1. validate that exactly one table is provided for each head
2. validate that every table matches `[N_h, D]`
3. verify that the target head-table keys do not already exist
4. register each embedding table buffer
5. upload all head tables with `batch_put_from(...)`
6. unregister the staging buffers

`populate(...)` is defined as a create-only operation for one EngramStore layer. To
reuse a `layer_id`, first remove the old tables with `remove_from_store(...)`.

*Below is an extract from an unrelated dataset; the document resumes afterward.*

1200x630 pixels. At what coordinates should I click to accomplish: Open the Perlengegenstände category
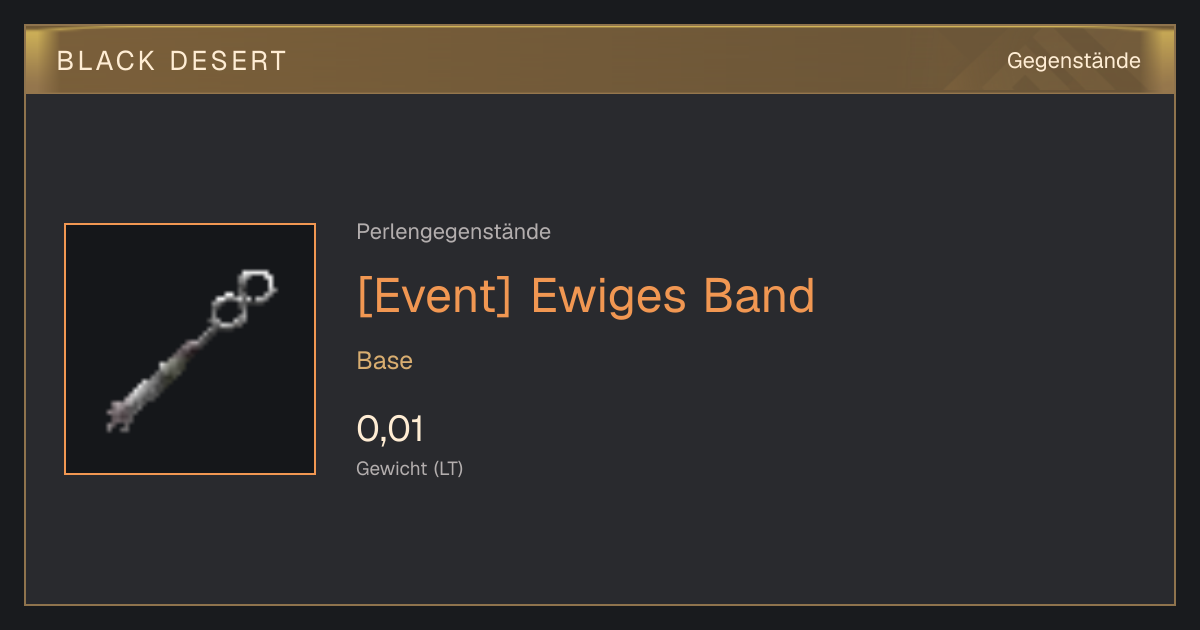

If upload fails after some head tables have already been written, or if publish
finishes but post-write buffer cleanup fails, the backend best-effort removes
the keys written by the failed populate attempt before returning an error.

## Lookup Flow

Each lookup follows the same simplified backend flow:

1. validate the `row_ids` shape and bounds
2. build per-head byte ranges for the requested rows
3. issue one `get_into_ranges(...)` call to materialize those rows into the output buffer

For NumPy `row_ids`, the binding uses a contiguous fast path and builds ranges
directly from the input tensor without first converting the entire input into a
nested C++ container.

## Validation

The backend enforces these invariants:

- `table_vocab_sizes` is non-empty and every entry is positive
- `embedding_dim` is positive
- `populate(...)` receives exactly one table per head
- every populated table matches `[N_h, D]`
- `lookup(...)` receives a non-empty `[B, L, H]` input
- every row id satisfies `0 <= row_ids[..., h] < N_h`

## Validation Status

This backend is covered by:

- correctness tests in `scripts/test_engram_store.py`
- benchmark coverage in `scripts/bench_engram_store_27b.py`

`scripts/test_engram_store.py` can run against an existing Mooncake deployment through
`MOONCAKE_CONFIG_PATH` / `MOONCAKE_MASTER`, or it can start a local
`mooncake_master` instance automatically for a self-contained TCP test run.

By default, the benchmark exercises `engram_store.populate(...)` directly. Its
fallback populate paths are gated behind `ENGRAM_ALLOW_POPULATE_FALLBACK=1` so
they do not silently mask regressions in the current implementation.